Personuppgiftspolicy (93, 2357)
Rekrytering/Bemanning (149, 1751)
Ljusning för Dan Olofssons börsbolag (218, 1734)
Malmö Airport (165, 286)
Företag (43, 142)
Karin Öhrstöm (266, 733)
──────────────────────────────
Each entry must be reproduced exactly, with nothing added or dropped.

* **EXPECTED OUTPUT**:
Personuppgiftspolicy (93, 2357)
Rekrytering/Bemanning (149, 1751)
Ljusning för Dan Olofssons börsbolag (218, 1734)
Malmö Airport (165, 286)
Företag (43, 142)
Karin Öhrstöm (266, 733)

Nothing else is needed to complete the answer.